PROBLEM:
Everything from the line containing "Viewport: 729px width, 929px" to the end of the listing, both included, should be returned exactly, apart from the pictures.

SOURCE MATERIAL:
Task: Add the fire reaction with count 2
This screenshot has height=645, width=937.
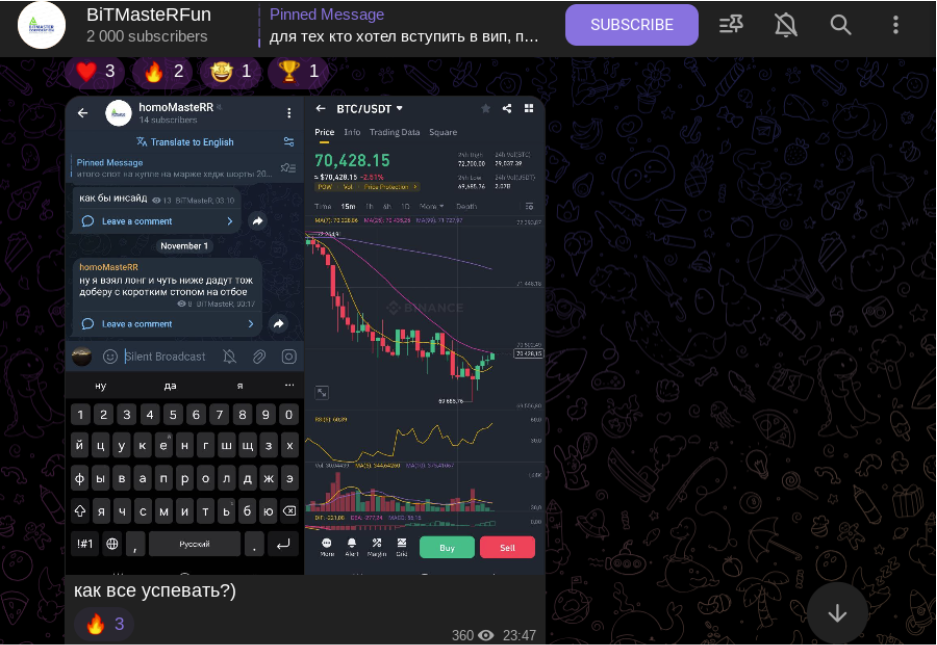Action: (x=163, y=72)

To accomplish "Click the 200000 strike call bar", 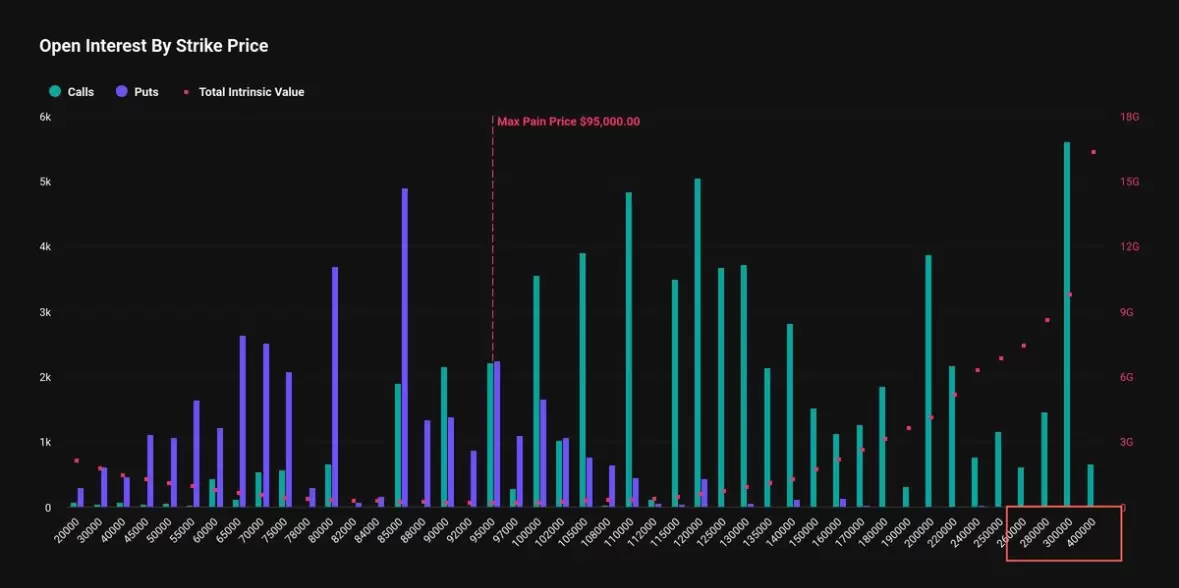I will [x=929, y=380].
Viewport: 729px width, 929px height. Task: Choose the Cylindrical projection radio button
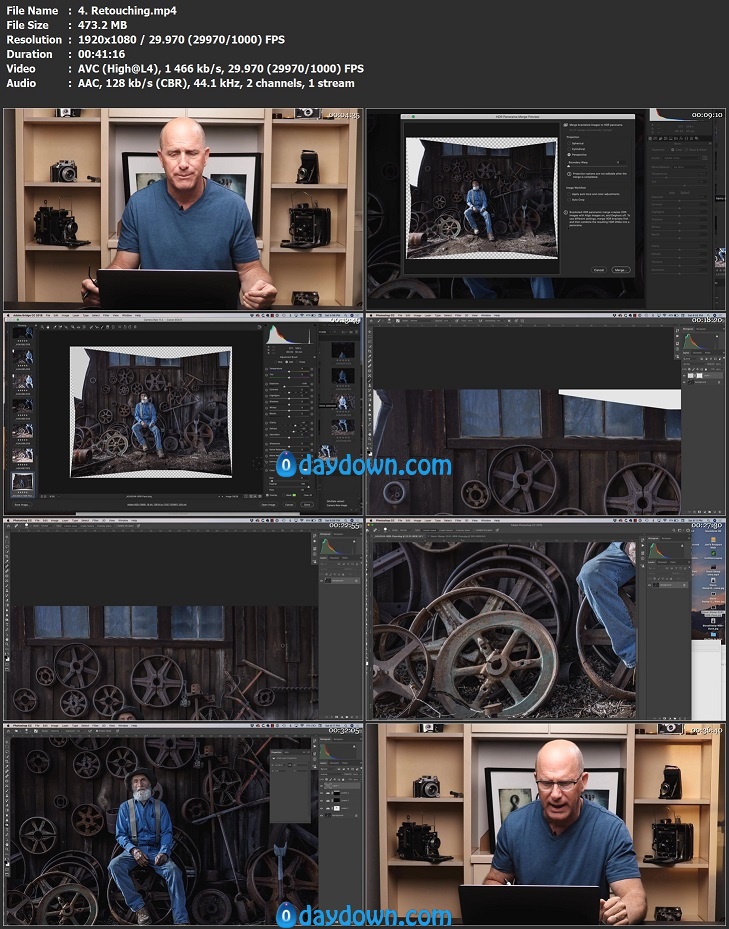569,148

OUTPUT OF THE EXERCISE:
Viewport: 729px width, 929px height. Task: Choose the Cylindrical projection radio button
569,148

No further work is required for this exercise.